All models are calibrated to the US SEER incidence data for 2010 using different optimization algorithms (Table 1) [22], [23]. Model development included extensive verification checks (eg, that simulated events are within biologically plausible ranges), logical checks (that models behave intuitively at extreme scenarios, eg, when the growth rate of tumors is very low), and dimensional analyses (that units in the left- and right-hand sides of all model equations match).
2.3. Simulation outcomes and analyses
We demonstrate calibration adequacy by comparing the simulated output versus the corresponding 2010 SEER estimates [18]. We simulated the 2010 US population as stacked cohorts of people born between 1910 and 2010 (covering 0–100 yr of age in 2010), with relative cohort sizes proportional to the census birth data. We then compared the simulated age-specific incidence in 5-yr age groups for all bladder cancer cases and by stage with the corresponding SEER data in 2010.
To better understand how the calibrated models differed in their simulation of the key natural history events (ie, tumor emergence, muscle-invasive bladder cancer [MIBC], metastasis, and diagnosis), we compared the age distributions at these events and the distributions of the time intervals between events for White men born in 1950 across models.
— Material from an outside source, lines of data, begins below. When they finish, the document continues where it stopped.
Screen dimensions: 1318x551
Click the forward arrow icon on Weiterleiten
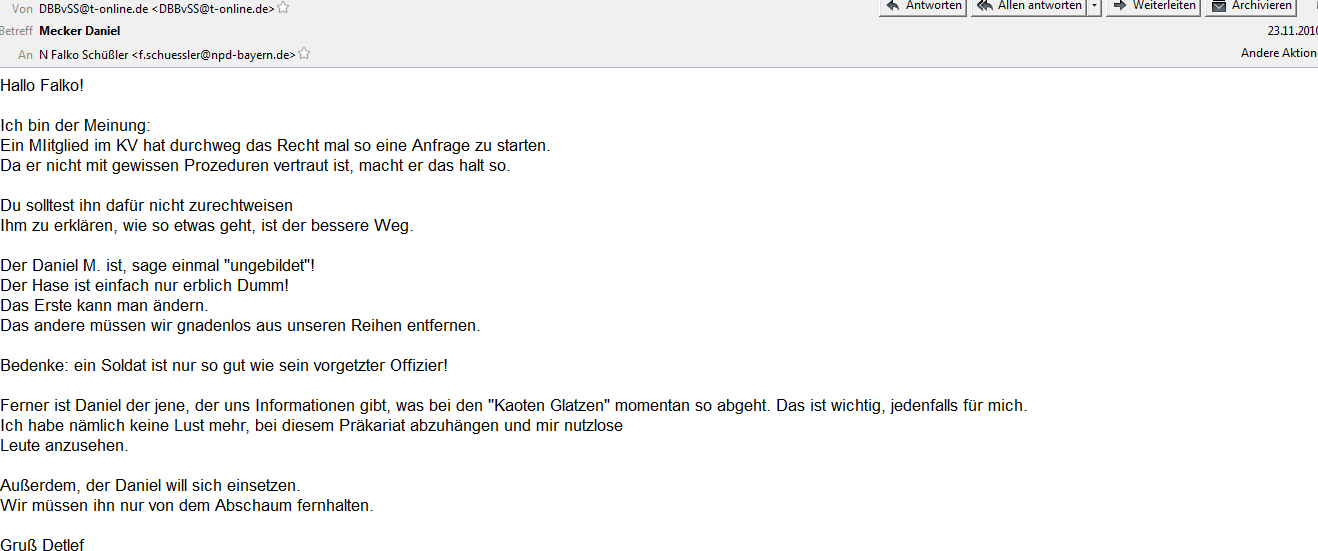pos(1120,6)
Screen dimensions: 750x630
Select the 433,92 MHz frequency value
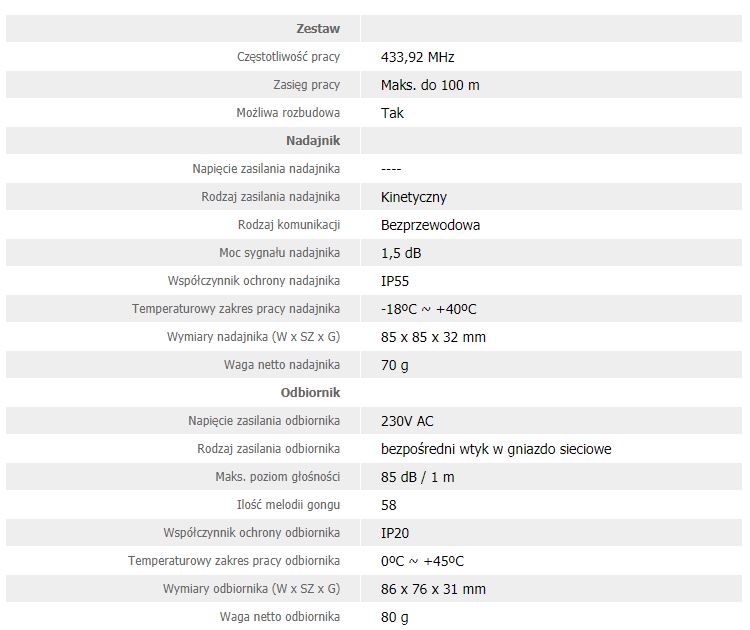418,57
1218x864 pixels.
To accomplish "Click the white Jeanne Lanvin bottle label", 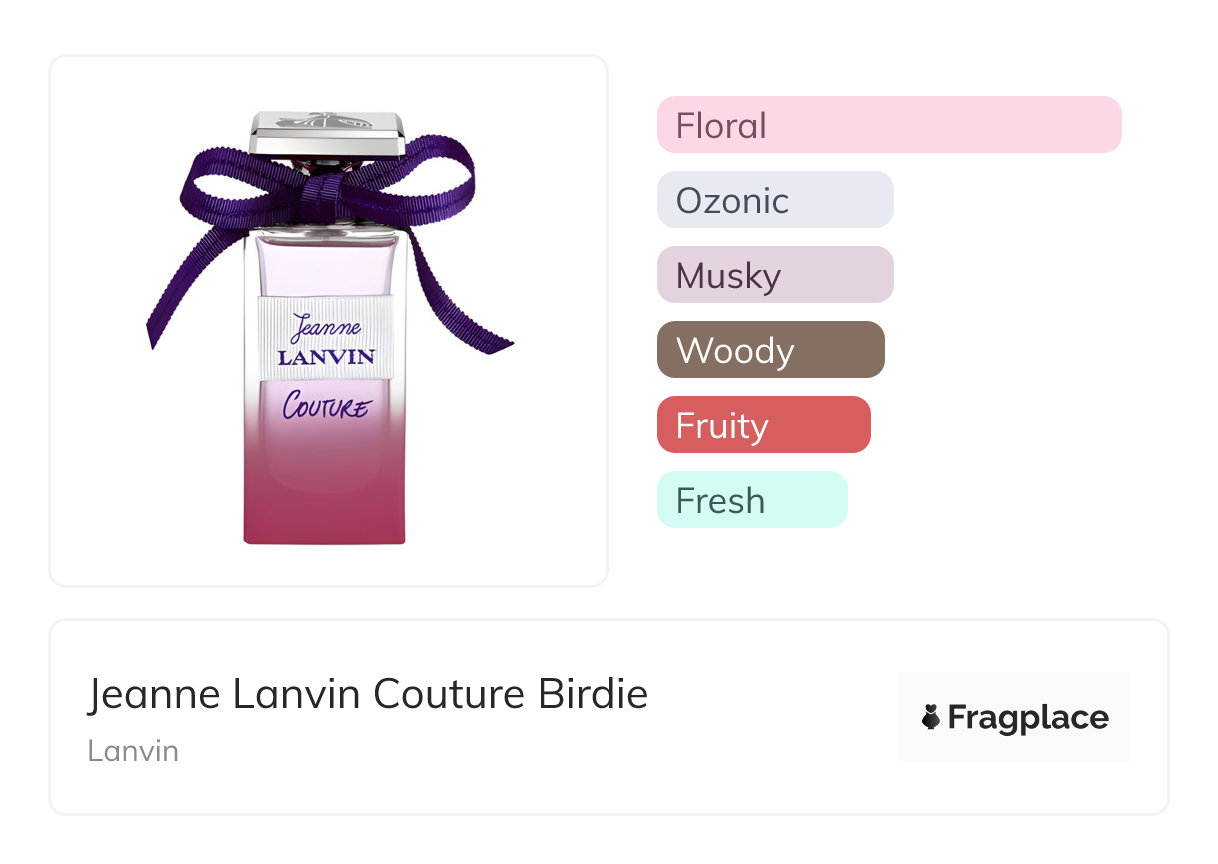I will [325, 337].
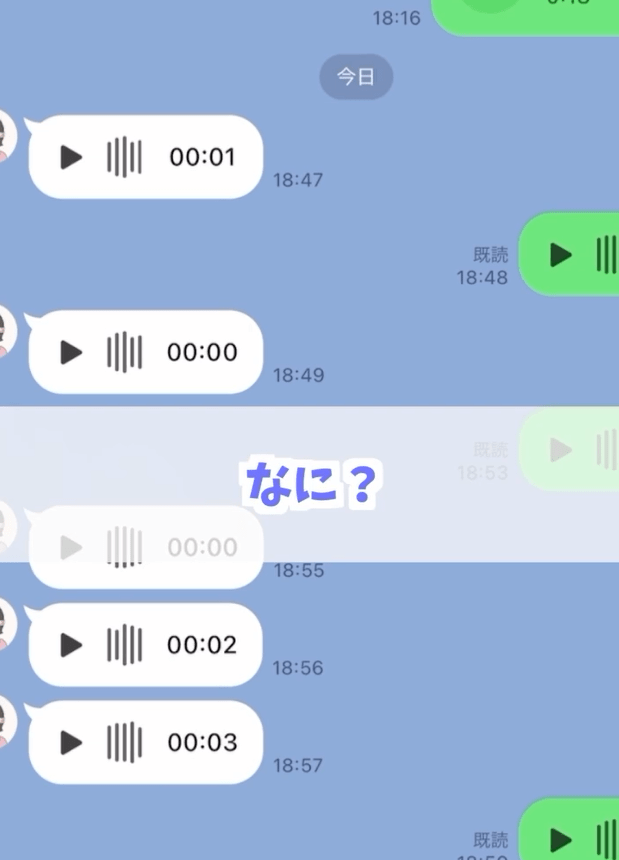This screenshot has width=619, height=860.
Task: Play the 00:02 voice message from 18:56
Action: [x=71, y=645]
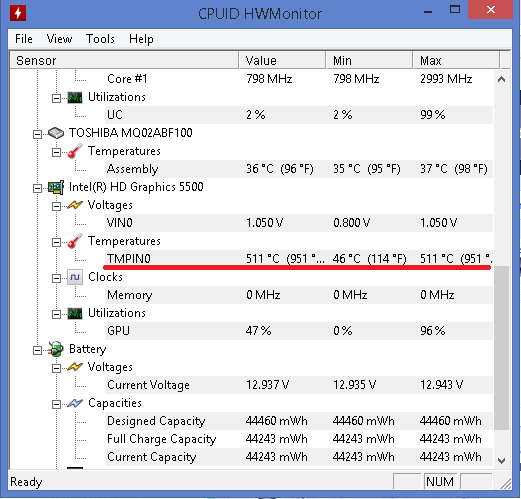The image size is (521, 499).
Task: Click the TOSHIBA hard drive icon
Action: click(x=56, y=133)
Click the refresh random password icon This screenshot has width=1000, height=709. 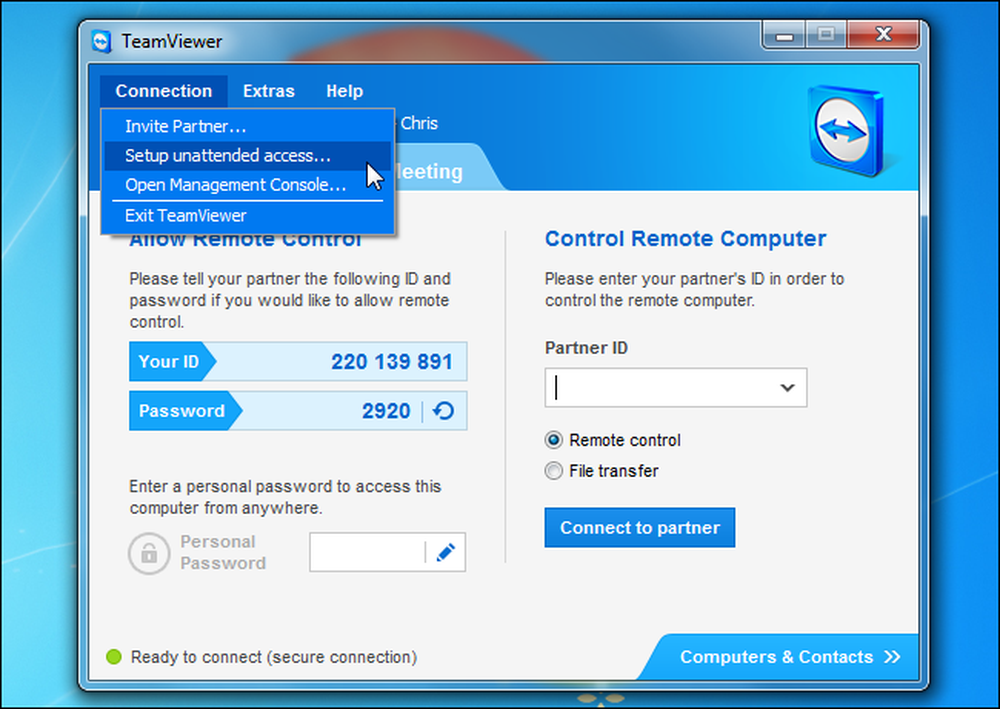point(443,411)
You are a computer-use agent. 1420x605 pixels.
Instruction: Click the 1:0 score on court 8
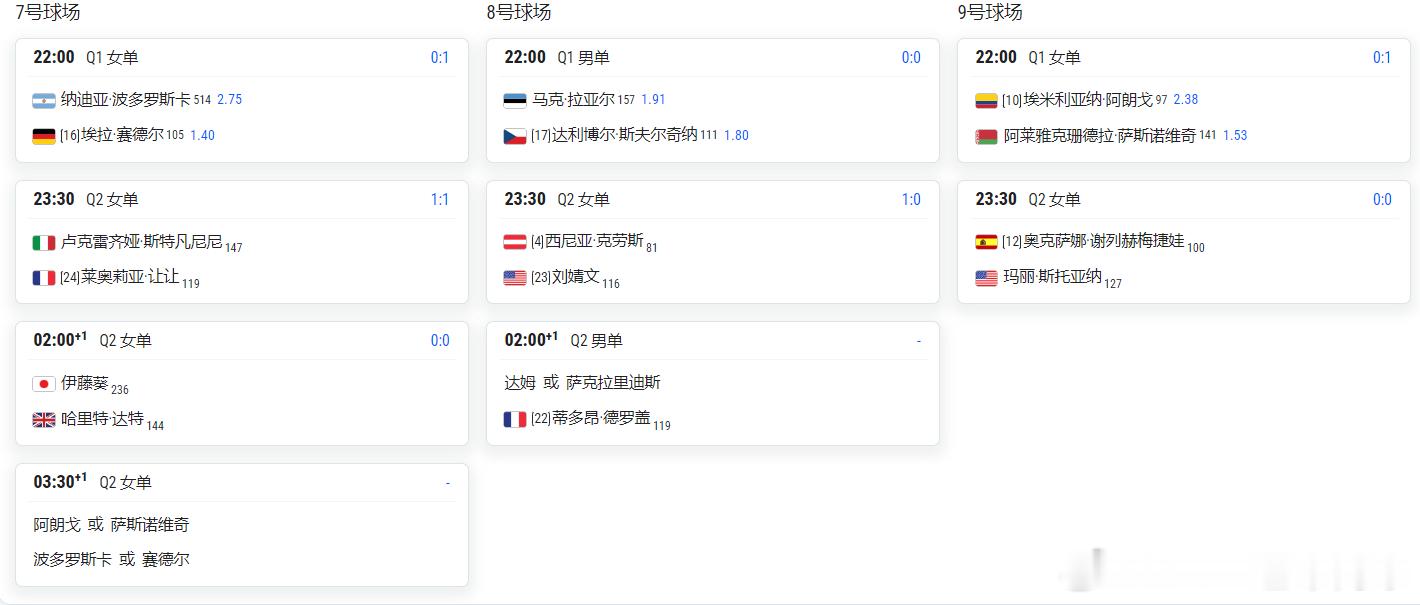[x=911, y=199]
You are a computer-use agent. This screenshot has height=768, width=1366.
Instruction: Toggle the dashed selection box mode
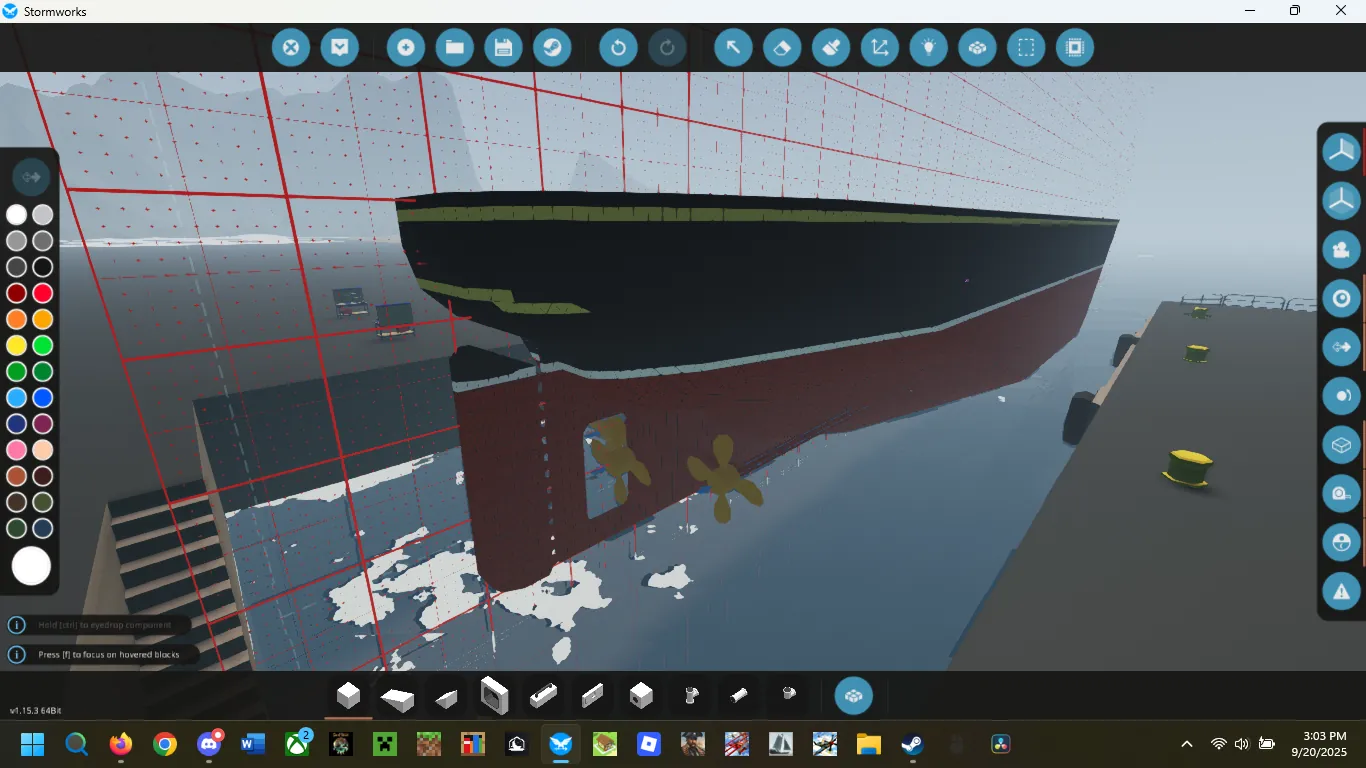(1026, 47)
To describe population trends, we compared the models’ estimated lifetime risk of bladder cancer diagnosis for each birth cohort between 1900 and 2010. Note that the lifetime risks of each birth cohort are not directly observable, because no registry spans a birth cohort’s life length.
Finally, we use COBRAS and Kystis, the two models that account for evolving smoking patterns in the population, to project disease burden, that is, the age-standardized incidence (standardized to the US 2000 population [24]), annual incidence, and number of new cases of bladder cancer among White men between 2000 (when the surviving 1900 birth cohort becomes 100 yr old) and 2040, continuing the current trends and assuming that no screening will be introduced. This is done by extending the simulation of the US population to also include birth cohorts from 1900 through 2040.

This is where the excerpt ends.